One of the rare genetic disorders that we at Perlara have been working on is Mucolipidosis type IV (MLIV) – one of the Mucolipidosis group of inherited lysosomal storage disorders. For background on MLIV, and to learn more about our work in optimizing a MLIV drug repurposing screen using MLIV patient fibroblasts, read Feba’s post from last December. This post will detail how we went about conducting the screen.

Choosing a Marker

The first step was to identify a screenotype that we could scale up from 96 well plates to 384 well plates for a high throughput screen. We had a choice between LysoTracker and P62/LC3 antibody staining. LysoTracker, a fluorescent dye for labeling and tracking acidic organelles, showed a multifold difference in lysosome fluorescence in wild type (WT) cells versus patient MLIV cells (IVS3−2A→G mutation). P62/LC3 antibody staining showed a minor difference in accumulation between wild type and patient MLIV cells only after starvation. We decided on LysoTracker for the main screen because of the ease of staining, and the more significant differential between wild type cells and patient MLIV cells. Keep in mind the greater the differential, the easier it will be to distinguish when a compound brings the phenotype back to WT. We kept P62/LC3 as a secondary screen since MLIV cells display an autophagy defect.

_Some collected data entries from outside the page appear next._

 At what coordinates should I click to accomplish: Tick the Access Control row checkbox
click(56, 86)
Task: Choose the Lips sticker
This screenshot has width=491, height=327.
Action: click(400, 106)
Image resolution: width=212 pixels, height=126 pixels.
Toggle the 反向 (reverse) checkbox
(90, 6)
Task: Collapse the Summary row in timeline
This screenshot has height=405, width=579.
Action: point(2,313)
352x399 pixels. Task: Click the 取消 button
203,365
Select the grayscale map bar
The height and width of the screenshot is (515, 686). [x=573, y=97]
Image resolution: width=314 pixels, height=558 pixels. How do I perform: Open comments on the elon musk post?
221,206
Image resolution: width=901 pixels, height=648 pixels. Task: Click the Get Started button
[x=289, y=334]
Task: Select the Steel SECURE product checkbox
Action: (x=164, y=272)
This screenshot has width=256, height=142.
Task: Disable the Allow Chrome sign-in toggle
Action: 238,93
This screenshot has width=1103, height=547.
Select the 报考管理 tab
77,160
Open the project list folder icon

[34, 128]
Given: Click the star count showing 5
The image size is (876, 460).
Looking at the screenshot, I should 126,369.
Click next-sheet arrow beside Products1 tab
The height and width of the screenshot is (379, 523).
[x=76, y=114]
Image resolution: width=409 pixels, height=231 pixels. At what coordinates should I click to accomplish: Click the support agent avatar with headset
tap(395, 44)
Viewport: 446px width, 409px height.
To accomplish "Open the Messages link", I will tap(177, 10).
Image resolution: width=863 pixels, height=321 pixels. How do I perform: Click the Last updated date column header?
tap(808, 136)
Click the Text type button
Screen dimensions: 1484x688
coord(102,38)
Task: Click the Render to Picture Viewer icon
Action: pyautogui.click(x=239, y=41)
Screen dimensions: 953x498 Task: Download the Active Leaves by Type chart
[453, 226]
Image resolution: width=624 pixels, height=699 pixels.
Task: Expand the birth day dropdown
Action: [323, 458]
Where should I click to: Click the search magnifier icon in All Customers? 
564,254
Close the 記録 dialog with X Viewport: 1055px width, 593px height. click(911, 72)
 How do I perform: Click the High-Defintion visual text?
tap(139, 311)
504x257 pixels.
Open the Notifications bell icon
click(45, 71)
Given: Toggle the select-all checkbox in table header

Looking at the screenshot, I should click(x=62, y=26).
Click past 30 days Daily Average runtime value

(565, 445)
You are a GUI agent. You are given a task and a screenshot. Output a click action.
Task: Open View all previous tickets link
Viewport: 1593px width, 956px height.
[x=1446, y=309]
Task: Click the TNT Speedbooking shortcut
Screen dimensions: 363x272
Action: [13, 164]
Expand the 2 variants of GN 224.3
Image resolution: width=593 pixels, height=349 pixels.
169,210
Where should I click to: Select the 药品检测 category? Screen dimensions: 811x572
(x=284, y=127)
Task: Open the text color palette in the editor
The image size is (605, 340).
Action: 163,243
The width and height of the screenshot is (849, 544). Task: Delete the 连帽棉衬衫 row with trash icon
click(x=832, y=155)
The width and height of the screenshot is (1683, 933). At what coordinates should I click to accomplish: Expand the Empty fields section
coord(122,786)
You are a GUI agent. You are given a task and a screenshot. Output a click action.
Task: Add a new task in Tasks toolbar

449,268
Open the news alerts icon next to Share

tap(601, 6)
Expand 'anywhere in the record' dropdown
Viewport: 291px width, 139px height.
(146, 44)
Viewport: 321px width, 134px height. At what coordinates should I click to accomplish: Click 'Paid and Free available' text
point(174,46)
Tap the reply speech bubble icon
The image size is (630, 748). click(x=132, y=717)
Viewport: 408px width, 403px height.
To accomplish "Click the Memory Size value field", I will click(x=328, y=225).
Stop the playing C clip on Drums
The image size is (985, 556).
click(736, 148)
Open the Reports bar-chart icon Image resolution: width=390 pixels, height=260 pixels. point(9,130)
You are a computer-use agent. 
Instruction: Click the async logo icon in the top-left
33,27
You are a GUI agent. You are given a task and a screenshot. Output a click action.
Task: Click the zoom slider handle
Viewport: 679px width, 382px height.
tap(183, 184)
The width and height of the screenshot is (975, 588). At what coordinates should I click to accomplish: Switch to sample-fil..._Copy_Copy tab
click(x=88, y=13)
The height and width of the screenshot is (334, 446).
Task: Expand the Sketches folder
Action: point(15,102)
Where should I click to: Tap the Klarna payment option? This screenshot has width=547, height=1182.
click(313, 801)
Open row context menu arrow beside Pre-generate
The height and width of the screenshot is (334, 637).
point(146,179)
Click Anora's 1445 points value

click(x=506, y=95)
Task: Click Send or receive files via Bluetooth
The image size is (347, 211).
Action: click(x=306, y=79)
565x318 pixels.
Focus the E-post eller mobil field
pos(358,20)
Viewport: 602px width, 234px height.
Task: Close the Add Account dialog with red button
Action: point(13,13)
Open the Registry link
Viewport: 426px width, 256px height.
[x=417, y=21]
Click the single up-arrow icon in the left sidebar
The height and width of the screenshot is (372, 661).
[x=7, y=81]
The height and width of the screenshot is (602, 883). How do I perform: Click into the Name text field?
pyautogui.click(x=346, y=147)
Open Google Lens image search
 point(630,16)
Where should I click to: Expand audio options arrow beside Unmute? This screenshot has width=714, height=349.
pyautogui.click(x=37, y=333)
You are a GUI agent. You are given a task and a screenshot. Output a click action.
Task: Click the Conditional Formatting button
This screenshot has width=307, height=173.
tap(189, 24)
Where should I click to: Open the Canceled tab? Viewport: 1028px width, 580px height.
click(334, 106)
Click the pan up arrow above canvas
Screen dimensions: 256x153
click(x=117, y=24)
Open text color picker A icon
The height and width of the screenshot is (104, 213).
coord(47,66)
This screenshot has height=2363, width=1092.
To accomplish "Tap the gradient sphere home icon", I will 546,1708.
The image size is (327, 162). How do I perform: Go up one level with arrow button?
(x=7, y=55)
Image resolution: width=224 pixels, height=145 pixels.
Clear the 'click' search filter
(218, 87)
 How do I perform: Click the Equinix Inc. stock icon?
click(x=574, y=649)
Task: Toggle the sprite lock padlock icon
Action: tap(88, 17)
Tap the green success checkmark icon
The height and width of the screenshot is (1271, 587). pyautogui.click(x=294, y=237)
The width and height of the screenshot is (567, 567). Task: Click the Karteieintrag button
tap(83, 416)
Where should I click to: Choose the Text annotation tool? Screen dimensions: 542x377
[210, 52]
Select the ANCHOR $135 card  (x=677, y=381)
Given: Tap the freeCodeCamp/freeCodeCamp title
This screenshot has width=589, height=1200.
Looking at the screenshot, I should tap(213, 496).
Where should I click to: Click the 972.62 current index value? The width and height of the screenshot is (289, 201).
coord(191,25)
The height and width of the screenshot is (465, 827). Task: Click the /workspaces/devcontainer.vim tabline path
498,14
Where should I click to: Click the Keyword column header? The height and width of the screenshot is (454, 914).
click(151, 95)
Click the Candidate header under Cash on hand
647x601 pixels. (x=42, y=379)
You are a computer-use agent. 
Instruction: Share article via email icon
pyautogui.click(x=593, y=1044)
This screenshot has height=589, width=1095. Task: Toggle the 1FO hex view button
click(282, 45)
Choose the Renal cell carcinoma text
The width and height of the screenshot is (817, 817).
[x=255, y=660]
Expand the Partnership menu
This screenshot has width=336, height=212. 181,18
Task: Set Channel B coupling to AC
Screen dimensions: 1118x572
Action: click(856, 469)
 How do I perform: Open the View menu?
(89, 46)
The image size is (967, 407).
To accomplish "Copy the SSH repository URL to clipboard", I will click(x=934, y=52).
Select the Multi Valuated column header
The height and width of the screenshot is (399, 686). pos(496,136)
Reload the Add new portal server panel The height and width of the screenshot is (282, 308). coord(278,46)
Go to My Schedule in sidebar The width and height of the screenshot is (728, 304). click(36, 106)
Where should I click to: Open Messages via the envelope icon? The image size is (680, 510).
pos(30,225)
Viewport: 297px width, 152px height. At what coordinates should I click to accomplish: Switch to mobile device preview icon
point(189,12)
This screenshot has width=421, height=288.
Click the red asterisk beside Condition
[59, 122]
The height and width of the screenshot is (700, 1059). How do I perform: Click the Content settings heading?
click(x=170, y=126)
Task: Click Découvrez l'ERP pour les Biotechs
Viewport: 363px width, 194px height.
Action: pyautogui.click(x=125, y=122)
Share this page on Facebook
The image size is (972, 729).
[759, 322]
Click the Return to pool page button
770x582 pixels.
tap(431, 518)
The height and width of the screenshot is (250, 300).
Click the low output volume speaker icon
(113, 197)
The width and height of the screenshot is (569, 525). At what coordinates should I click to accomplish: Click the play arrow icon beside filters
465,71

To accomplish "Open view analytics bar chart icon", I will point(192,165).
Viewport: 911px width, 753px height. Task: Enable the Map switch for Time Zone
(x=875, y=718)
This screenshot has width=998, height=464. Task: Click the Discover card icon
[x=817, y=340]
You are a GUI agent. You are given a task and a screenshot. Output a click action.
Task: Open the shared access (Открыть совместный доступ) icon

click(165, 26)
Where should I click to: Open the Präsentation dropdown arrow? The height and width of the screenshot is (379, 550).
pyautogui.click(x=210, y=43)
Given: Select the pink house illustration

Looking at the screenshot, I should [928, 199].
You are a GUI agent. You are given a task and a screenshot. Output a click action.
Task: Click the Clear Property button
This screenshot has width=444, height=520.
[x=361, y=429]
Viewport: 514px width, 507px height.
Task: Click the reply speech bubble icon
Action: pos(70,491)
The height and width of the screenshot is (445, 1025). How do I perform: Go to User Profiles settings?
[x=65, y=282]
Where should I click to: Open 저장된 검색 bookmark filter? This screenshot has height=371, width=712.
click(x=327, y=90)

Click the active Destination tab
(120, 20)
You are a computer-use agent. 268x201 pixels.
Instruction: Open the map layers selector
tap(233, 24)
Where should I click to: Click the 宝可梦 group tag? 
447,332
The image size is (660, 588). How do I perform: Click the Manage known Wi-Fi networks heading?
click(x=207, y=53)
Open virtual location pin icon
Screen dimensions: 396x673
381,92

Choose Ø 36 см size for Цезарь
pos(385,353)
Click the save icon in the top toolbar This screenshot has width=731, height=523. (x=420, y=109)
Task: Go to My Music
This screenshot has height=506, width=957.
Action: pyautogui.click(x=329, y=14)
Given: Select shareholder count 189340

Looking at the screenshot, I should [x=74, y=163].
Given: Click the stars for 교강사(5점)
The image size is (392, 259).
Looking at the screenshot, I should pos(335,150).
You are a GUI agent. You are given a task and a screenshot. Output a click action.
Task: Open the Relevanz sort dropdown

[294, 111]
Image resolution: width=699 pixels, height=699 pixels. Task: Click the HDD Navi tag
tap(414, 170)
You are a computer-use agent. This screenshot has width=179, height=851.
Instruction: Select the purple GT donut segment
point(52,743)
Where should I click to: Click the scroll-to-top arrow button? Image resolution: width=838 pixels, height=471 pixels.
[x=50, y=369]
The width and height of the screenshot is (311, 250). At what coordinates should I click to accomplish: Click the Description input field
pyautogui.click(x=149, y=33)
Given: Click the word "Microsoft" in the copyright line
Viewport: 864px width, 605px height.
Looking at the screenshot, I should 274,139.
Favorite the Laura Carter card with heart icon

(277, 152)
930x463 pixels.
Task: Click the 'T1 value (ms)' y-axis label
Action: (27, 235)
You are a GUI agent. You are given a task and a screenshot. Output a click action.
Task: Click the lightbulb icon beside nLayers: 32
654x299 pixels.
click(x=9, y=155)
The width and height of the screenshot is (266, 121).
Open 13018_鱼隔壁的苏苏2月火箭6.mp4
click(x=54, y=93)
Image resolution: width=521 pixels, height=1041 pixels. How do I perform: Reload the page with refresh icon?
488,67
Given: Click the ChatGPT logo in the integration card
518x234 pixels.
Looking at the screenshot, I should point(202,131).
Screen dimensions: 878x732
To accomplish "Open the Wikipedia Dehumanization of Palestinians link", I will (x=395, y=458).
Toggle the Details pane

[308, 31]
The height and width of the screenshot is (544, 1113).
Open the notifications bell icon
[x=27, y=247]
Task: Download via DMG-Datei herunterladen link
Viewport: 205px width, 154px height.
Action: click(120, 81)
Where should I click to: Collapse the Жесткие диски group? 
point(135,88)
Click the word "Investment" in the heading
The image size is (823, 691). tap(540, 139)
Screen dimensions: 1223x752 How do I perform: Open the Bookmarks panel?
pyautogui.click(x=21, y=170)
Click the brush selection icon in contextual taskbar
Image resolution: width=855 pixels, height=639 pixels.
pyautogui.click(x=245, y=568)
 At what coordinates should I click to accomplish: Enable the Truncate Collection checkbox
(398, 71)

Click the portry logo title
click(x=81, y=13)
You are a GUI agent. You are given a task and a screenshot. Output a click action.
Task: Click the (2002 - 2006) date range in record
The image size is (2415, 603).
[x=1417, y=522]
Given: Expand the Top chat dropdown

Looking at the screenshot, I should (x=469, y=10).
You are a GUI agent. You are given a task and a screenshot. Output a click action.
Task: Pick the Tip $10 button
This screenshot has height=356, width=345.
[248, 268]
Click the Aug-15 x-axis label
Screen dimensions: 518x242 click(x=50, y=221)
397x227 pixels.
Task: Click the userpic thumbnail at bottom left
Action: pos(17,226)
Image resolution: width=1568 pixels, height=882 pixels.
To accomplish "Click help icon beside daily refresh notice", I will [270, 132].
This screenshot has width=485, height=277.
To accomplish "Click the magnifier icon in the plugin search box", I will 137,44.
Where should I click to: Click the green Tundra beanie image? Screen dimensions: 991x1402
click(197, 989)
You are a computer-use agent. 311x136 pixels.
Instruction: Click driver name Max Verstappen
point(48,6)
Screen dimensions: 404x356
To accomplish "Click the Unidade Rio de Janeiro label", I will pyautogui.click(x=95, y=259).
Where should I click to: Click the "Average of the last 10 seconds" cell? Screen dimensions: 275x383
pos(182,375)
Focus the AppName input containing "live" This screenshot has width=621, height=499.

MLIV Drug Repurposing Screen - WT MLIV staining 531x379px

Starting from the left you can see starved P62 staining (40x), starved LC3 staining (40x), and finally, LysoTracker (20x). Though the difference in P62 is noticeable, LysoTracker shows the greatest contrast between WT and MLIV.

 

Creating a Mask

The next hurdle was finding a way to analyze the LysoTracker data after collecting it. The screen layout consisted of running several thousand compounds, imaging each well, and comparing those images to controls to see if any rescued the phenotype. You can imagine doing this by eye would be both time consuming and very subjective. To get around this we use a program which recognizes fluorescence captured and can quantify it. LysoTracker fluoresces in the red, channel and our nuclear marker fluoresces in the blue channel. Therefore, we created a mask using Custom Module Editor on MetaXpress (special thanks to Paula Gedraitis for assistance!) that identified the sum of the fluorescent puncta in the red channel and divided it by the nuclear count giving us a reading of total puncta and total fluorescence per cell. We do this to control for cell density in each well. Though each well is seeded with a set number of cells, the reality is, there are differences in cell numbers that need to be accounted for. Using this mask, we had a single reading per well which could be easily compared to controls.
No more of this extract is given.